Saved entries:
◇ ◇ ◇

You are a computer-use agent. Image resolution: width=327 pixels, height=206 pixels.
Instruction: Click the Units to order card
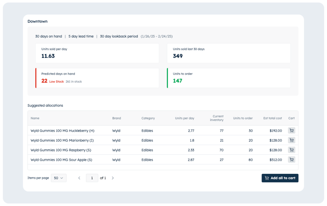228,78
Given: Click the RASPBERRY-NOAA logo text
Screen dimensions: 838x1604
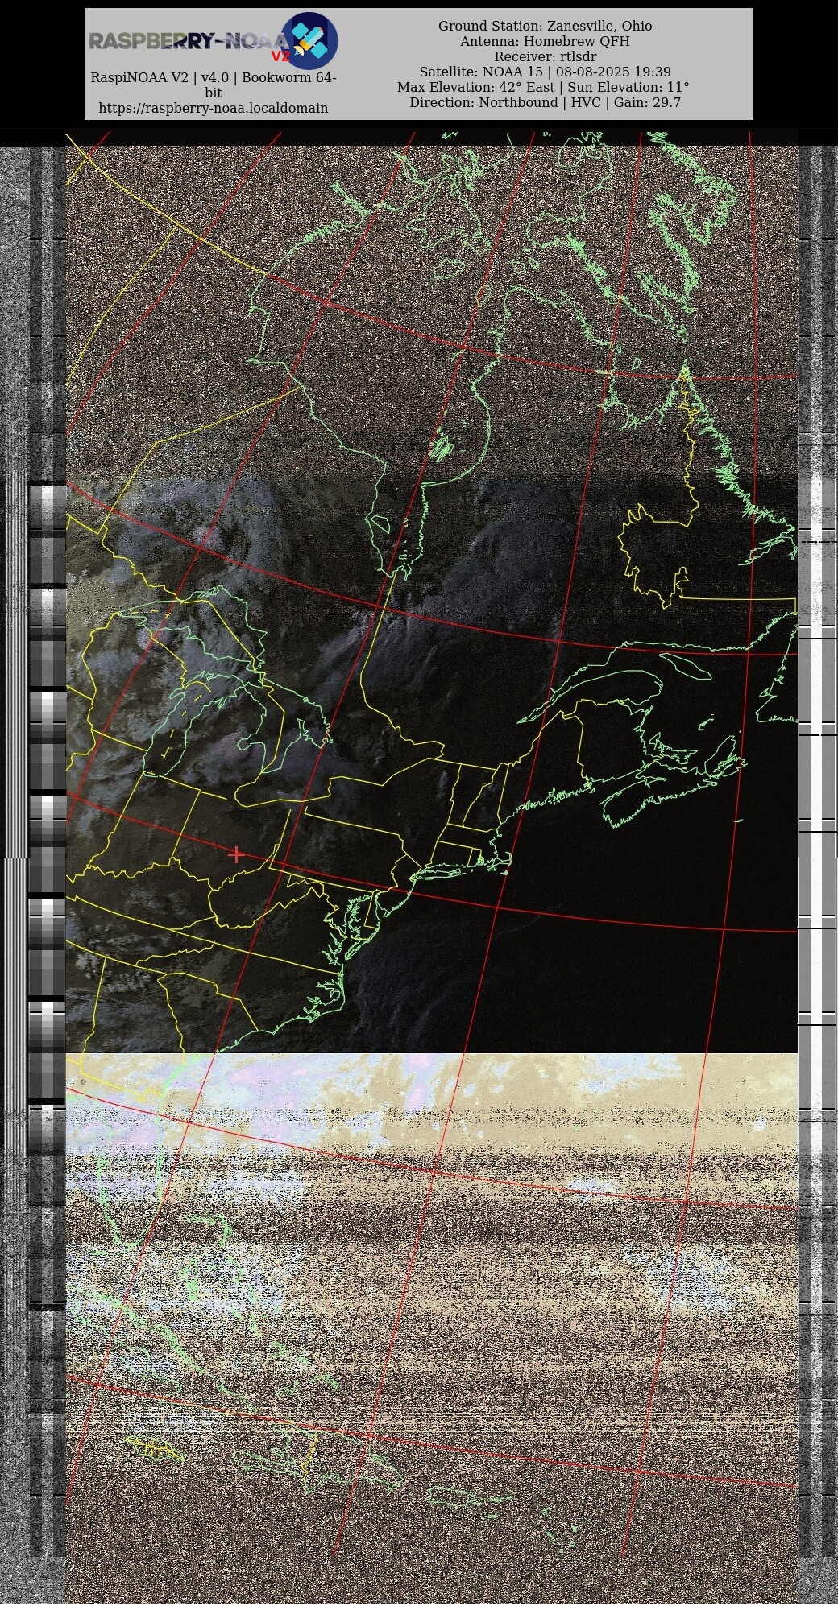Looking at the screenshot, I should tap(185, 41).
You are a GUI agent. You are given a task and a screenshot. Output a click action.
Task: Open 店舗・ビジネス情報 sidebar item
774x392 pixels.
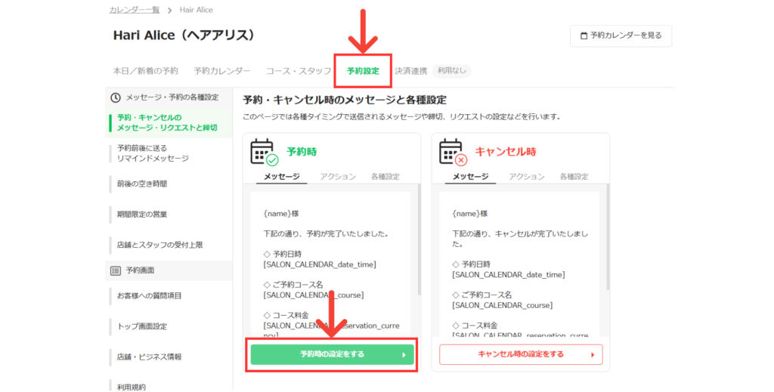point(149,357)
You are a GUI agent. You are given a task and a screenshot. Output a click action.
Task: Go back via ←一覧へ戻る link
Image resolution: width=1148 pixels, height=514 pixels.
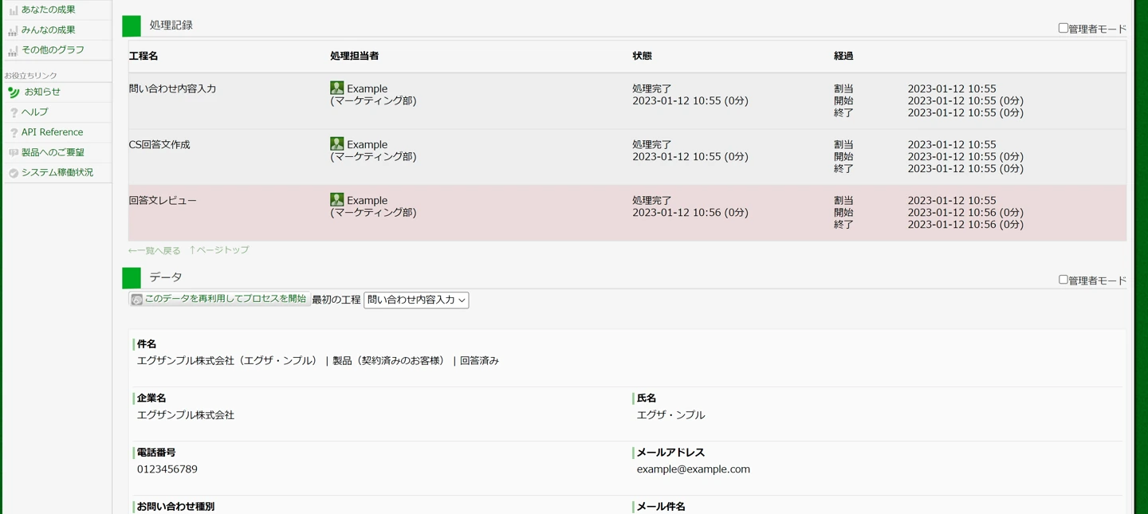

◇ ◇ ◇

Taking the records as a whole, report how many of their lines include the word "width". Nothing but the number is wanted.

2